Editorial: Red Meat rhetoric from Capuano

Mike Capuano is well known in his Eighth Congressional district for his blunt style. Whether he’s in front of a crowd of union protestors or a church basement packed with senior citizens, the congressman calls it like he sees it.

On Tuesday, he raised eyebrows when his speech during a rally in support of Wisconsin union workers turned a bit graphic.

“I’m proud to be here with people who understand that it’s more than just sending an e-mail to get you going,” Capuano said, according to the State House News Service. “Every once and awhile you need to get out on the streets and get a little bloody when necessary.”

Capuano also lobbed an insult at the Tea Party “nuts” who were holding a counter-protest across the street from the rally on the State House steps. Already, some on the right are attacking Capuano for being too aggressive in his speech. One Republican operative tried to link Capuano’s rhetoric with the assassination attempt on Congresswoman Gabrielle Giffords. Such hyperbole is ridiculous: Bostonians know the difference between a feisty standout or demonstration and a gun-toting madman.

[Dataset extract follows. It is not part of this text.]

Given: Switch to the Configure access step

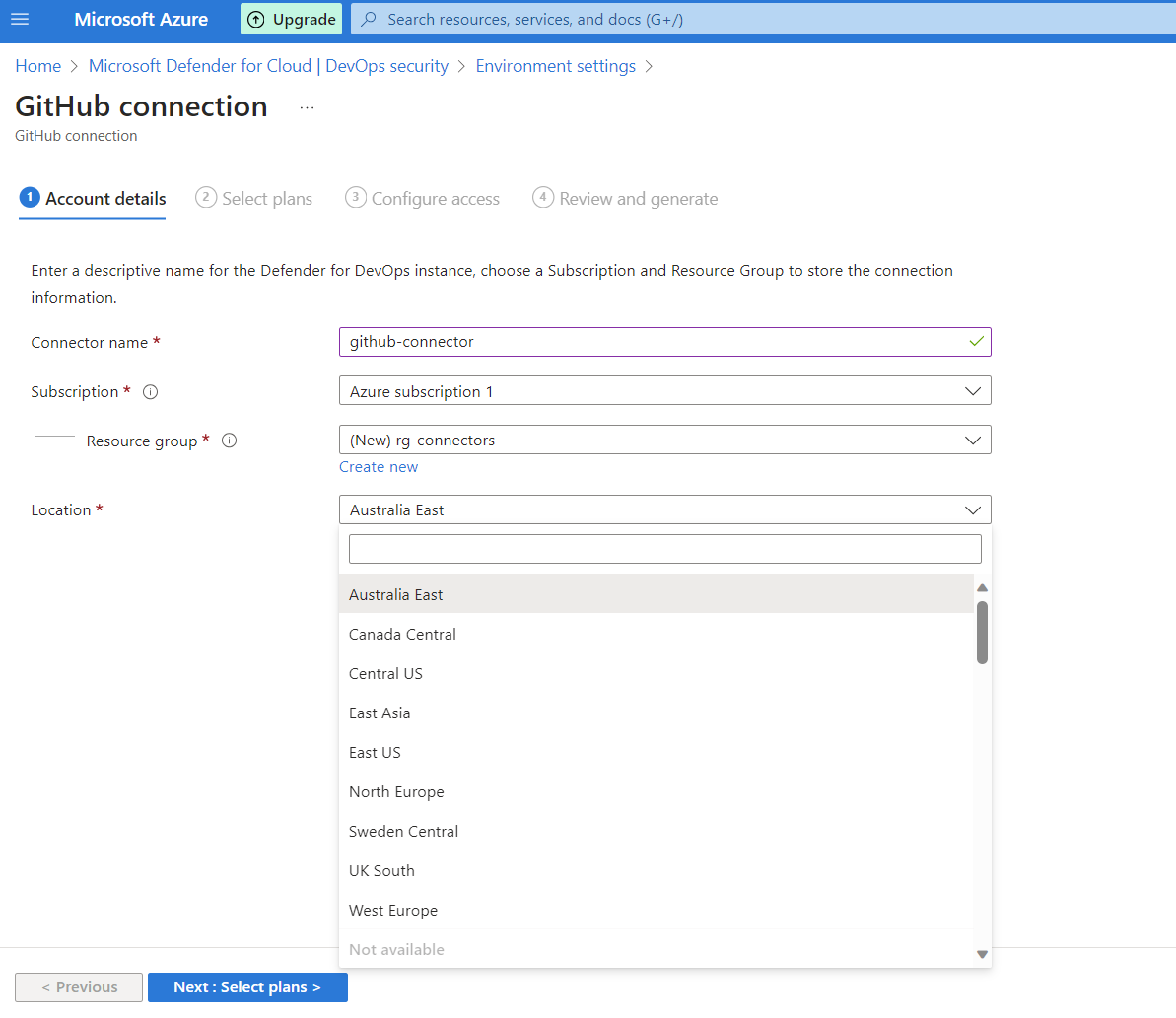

In fact, what they heard was vintage Capuano and it’s precisely what Democrats need right now: Someone who won’t shrink away from what is clearly a deliberate assault on their core principles and constituents. And it’s high time that progressives get passionate about defending their hard-fought gains— whether that means workers’ rights, a woman’s right to choose, or voting rights— all of which are under assault right now from a right-leaning Congress and state governments like Wisconsin.

The former Somerville mayor — who ran unsuccessfully for the Democratic nomination for US Senate in 2009— is considered a likely candidate to challenge Scott Brown next year. Whoever emerges as the Dems’ pick for the seat had better be prepared for a scrappy, bare-knuckled political fight. Brown has deep pockets and the promise of the full weight of the national party to back him up for re-election.

Capuano fits the challenger role well— as does his fellow Congressman Steve Lynch, who was also a featured speaker at Tuesday’s rally. “There’s a difference between compromise and surrender, and the governor of Wisconsin wants us to surrender….,” Lynch said. “There are two visions of America here. There’s the Tea Party vision and the vision of the American worker.”

The GOP and its Tea Party wing would love for Democrats to turn on each other, wallow in self-doubt, and then serve up another non-threatening policy wonk who won’t offend a soul on either side. Democrats need to avoid such a scenario at all cost. It’s time for tough-talk and quick action — and good for Mike Capuano and his colleagues for jumping into the fray.